Get you acts together to work on the reports. Besides there are a few other things to act upon.
- Move to the latest technology: Your business infrastructure investment needs time to breakeven, but for that you cannot gamble network security, because risks arise out of the obsolete systems that can throw the business continuity itself in jeopardy. Discard systems and applications that are no longer supported by Microsoft for security updates and patches, as they naturally become vulnerable to security risk.
- Remove inactive accounts: A single, inactive, obsolete account in your active directory has the potential to bring out a big disaster. But we can avoid the problem easily if it can be tracked in timely manner before it is used to pull off a job. Find and remove obsolete, unused accounts before they become a threat.
- Install antivirus: Virus programs have been used since old times to launch network security breach. There are some well-known products that promise to protect your network from security breaches. Let one of these take care of your network to neutralize virus threats.
- Get real time alerts: How much should I watch and for how long? Is it practically feasible to check out all the events? Even if it is, it’s certainly not the right way to do it. Create real-time alerts for important events so that you act only when it is required, and action is taken within time. LepideAuditor Suite for Active Directory auditing gives convenience to get alerts anytime anywhere in your mobile device.
- Have restoring capabilities: So now you have the means to know the problem, and you also have the means to know it in time. But that’s not all. You should have a means to fix the problem at the earliest as well. And what can be easier to fix the problem than just opening the report, selecting the undesirable event and clicking restore button which puts everything back to normal. LepideAuditor provides these means.

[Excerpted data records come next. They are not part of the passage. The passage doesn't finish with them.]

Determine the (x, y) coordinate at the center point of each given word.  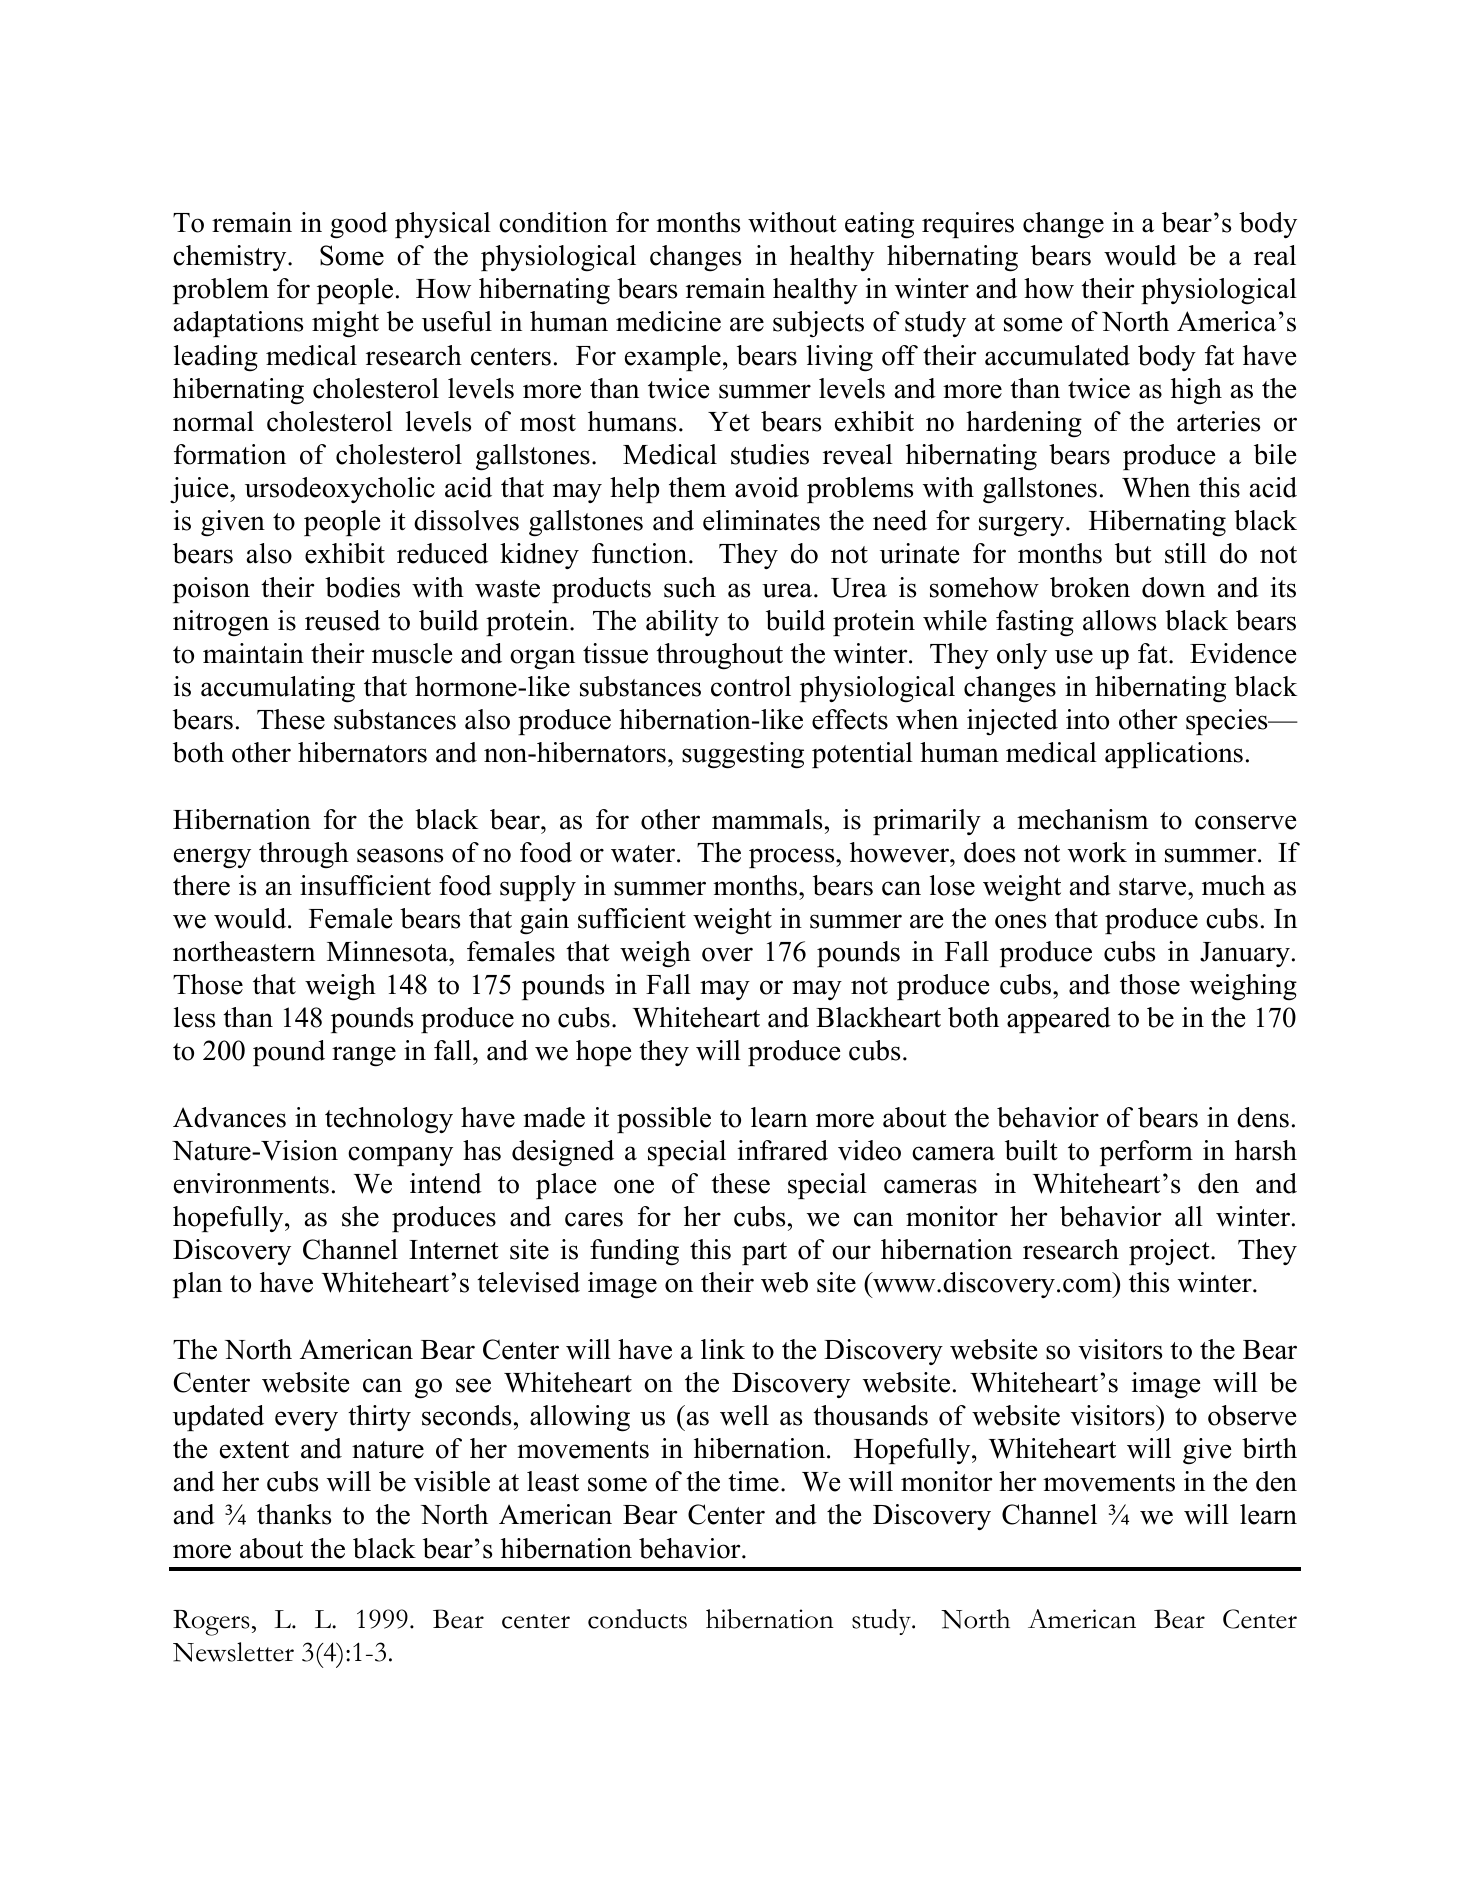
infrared (783, 1150)
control (751, 686)
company (400, 1156)
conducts (637, 1619)
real (1275, 255)
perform (1146, 1153)
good (359, 225)
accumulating (278, 689)
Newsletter (233, 1652)
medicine (668, 321)
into (1087, 719)
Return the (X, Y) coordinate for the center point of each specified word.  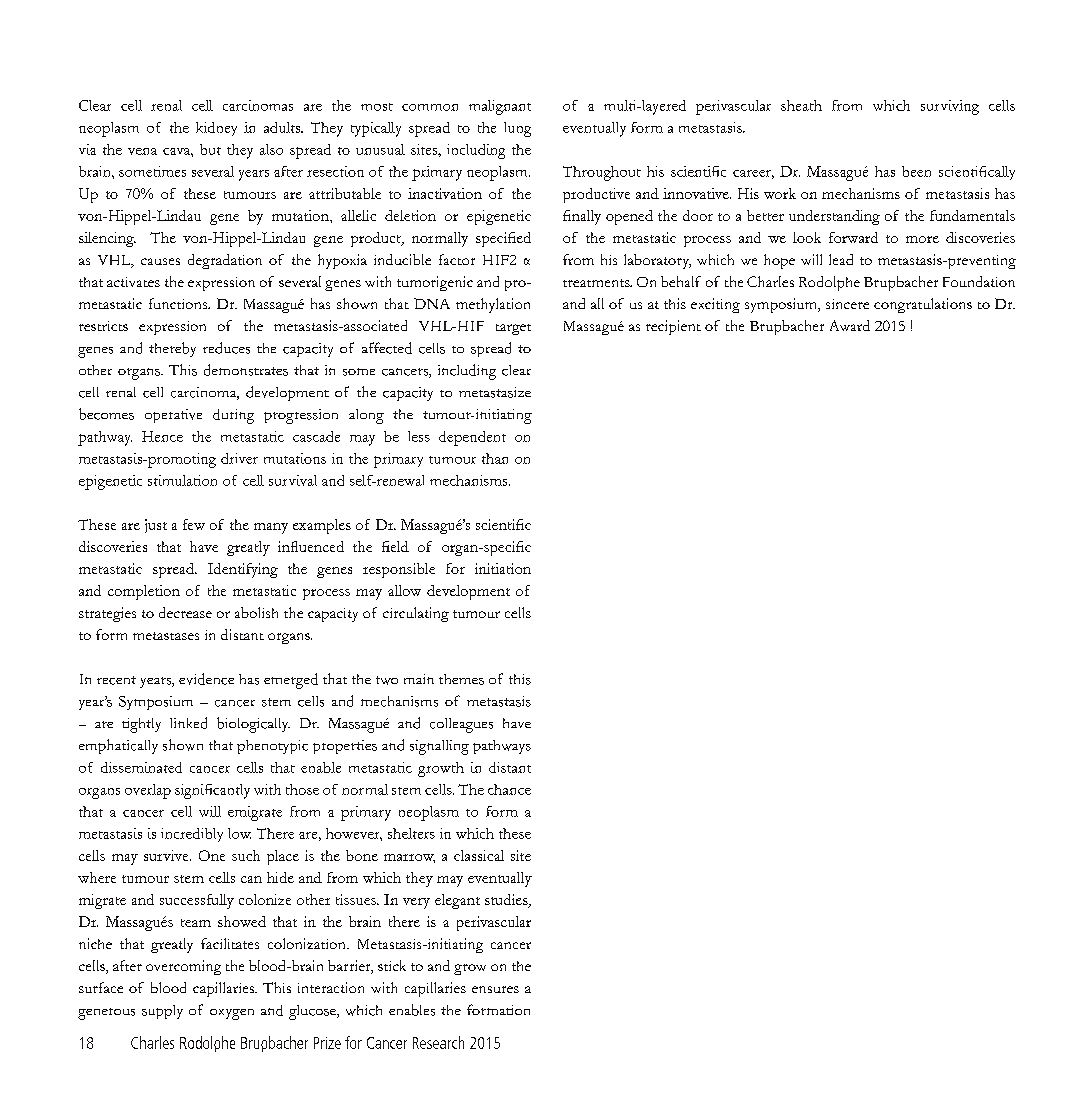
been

Conclusion: Always watch your network. There are others who can be watching, and you should see more than them. Ensuring network security is an on-going process, it’s not like a fire-and-forget method that you once deploy and are assured of the success. External compliance standards are a good baseline. If done diligently a compliance adherence like SOX or HIPAA can go a long way in securing active directory. Nothing is invincible, every day we hear news of all sizes of corporation falling prey to hackers. Have a backup plan ready in case active directory breach happens, so that it can be rolled back to the normal state in time.